This week is Food allergy and intolerance week, from 23rd to 29th January 2012. Thanks to Allergy UK for building awareness of what allergies really are and the difference between allergies, food intolerance and coeliac disease.
About 2% of the population in the UK have a true life threatening allergy which can lead to anaphylaxis, and in rare cases, death. However the numbers of people with allergies is on the rise.
Far more peope suffer with food intolerances and irritable bowel, a far milder and more subtle reaction to food, but difficult and painful to live with none-the-less. Someone with a food intolerance does not have a true allergy and may be able to tolerate eating the allergen in small doses or on special occasions, or even when cooked, which can de-nature the allergenic properties of the food. It’s thought that 45% of the UK population has some kind of food intolerance.
Imagine my dismay on hearing this week that very worryingly, over a quarter of the UK population actually think that people with allergies are just being fussy eaters! Fussy? Really? This makes me feel very sad. Clearly the message is not getting out there to educate people.
It’s no surprise that people are confused – when was the last time you saw any coverage on TV sympathetically and sensibly portraying allergies in real life? And I’m not talking about the likes of Jack Dee and Michael McIntyre who poke fun in the subject and imply it’s all in our minds.

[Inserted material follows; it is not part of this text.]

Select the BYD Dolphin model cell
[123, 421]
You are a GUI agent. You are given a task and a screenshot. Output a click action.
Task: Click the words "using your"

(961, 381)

I mean dramas, documentaries, sitcoms, the news, soaps; when we hear the statistics above why is that the people in TV programs are all totally allergy free? You might assume it wasn’t an issue since it’s ignored almost completely – I suppose it’s not exciting enough, it doesn’t turn on the general public quite like a teenage pregnancy or murder!
Even some of the medical profession lack a deep understanding in allergies and intolerances so we have a long way to go to educate the world.

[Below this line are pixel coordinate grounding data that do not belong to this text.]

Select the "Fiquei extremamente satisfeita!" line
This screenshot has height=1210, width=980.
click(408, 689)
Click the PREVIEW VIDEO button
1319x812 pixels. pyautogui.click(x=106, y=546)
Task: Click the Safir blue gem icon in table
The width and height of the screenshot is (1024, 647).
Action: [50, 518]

What’s it like living with life threatening allergies?
The affect severe allergies has on peoples lives can be quite dramatic.
You can’t just pop to the shops and grab a snack – You have to be prepared, make a special trip to a shop you know caters for your needs and perhaps even make regular internet shopping orders to ensure you have the right food in the house.

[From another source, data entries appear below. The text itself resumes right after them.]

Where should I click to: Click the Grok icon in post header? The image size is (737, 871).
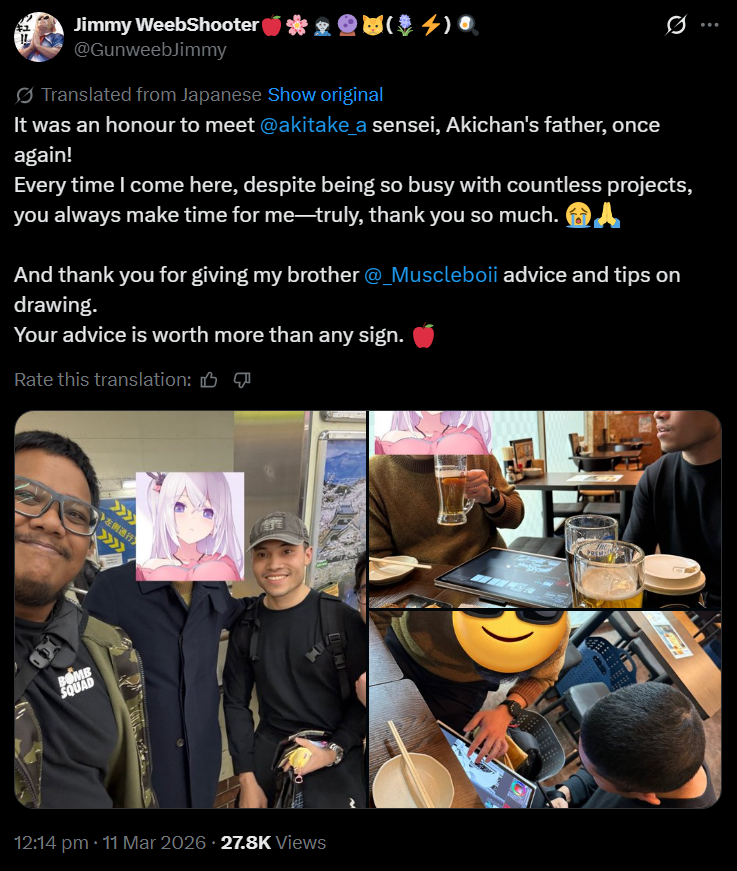click(675, 25)
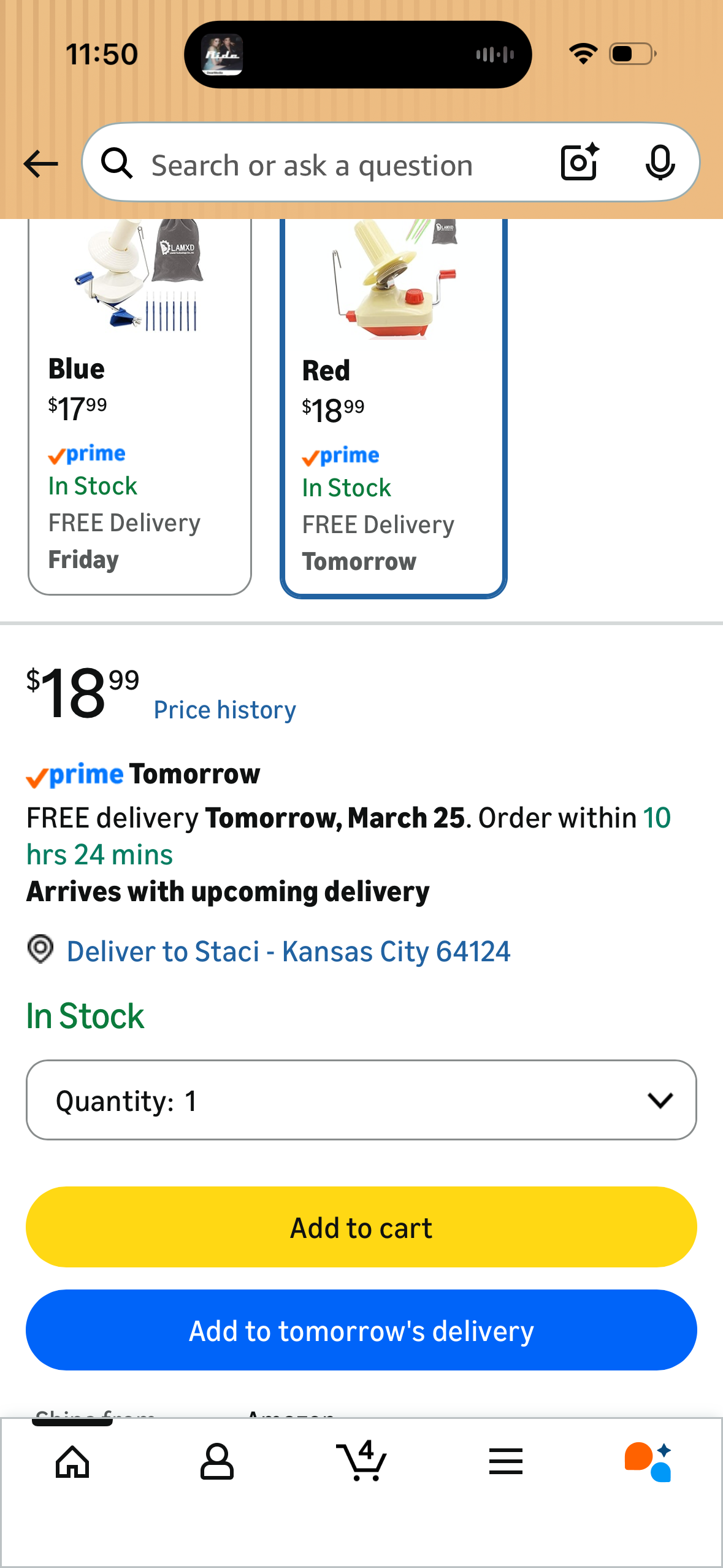The width and height of the screenshot is (723, 1568).
Task: Click the Quantity dropdown chevron arrow
Action: click(660, 1101)
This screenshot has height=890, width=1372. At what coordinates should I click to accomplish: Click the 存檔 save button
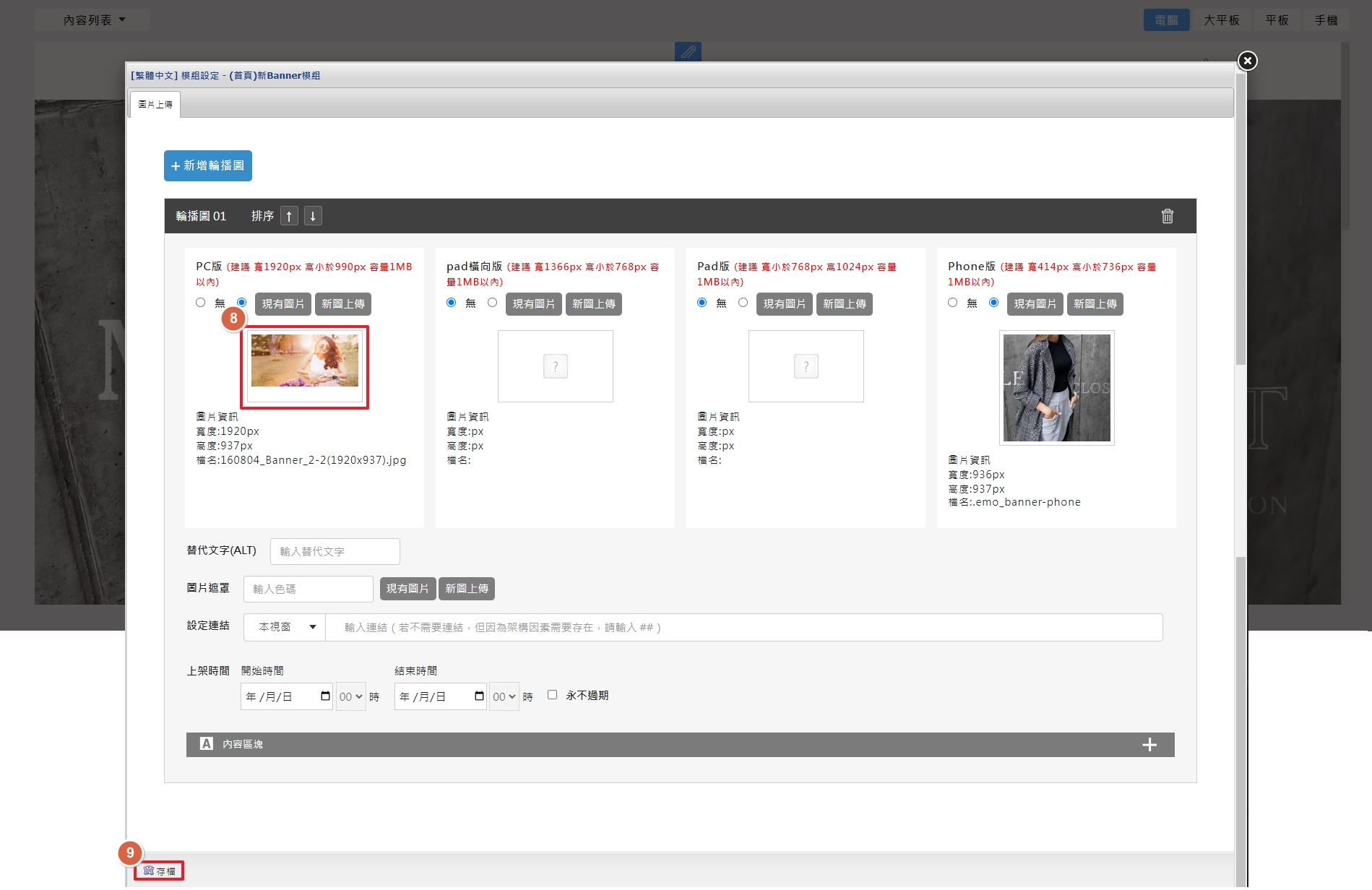coord(160,870)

You can’t go out to eat on a whim, in fact you’re terrified of eating out at all – avoiding allergens in restaurants is risky business. There are no legal restrictions governing food storage, preparation or cooking. It is highly likely that allergens can get into your meal so is there really anywhere truly safe to eat out?
May contain labelling gets more and more confusing – what can you buy that is truly safe? Labelling is getting better, but there are more and more regulations coming in that make it difficult for food producers to cater for those with allergens.
Children need to be aware at parties and school to avoid their allergens – How frightening for small children to be aware that they could die if they eat a peanut, or milk, or whatever allergen they are unlucky enough to be allergic to. What’s it like to be an allergic child at school forced to sit on a special table to eat their lunch with the other ‘special allergic’ children? At parties they have to take their own food, can’t enjoy the party bag and may even be excluded due to fear and ignorance.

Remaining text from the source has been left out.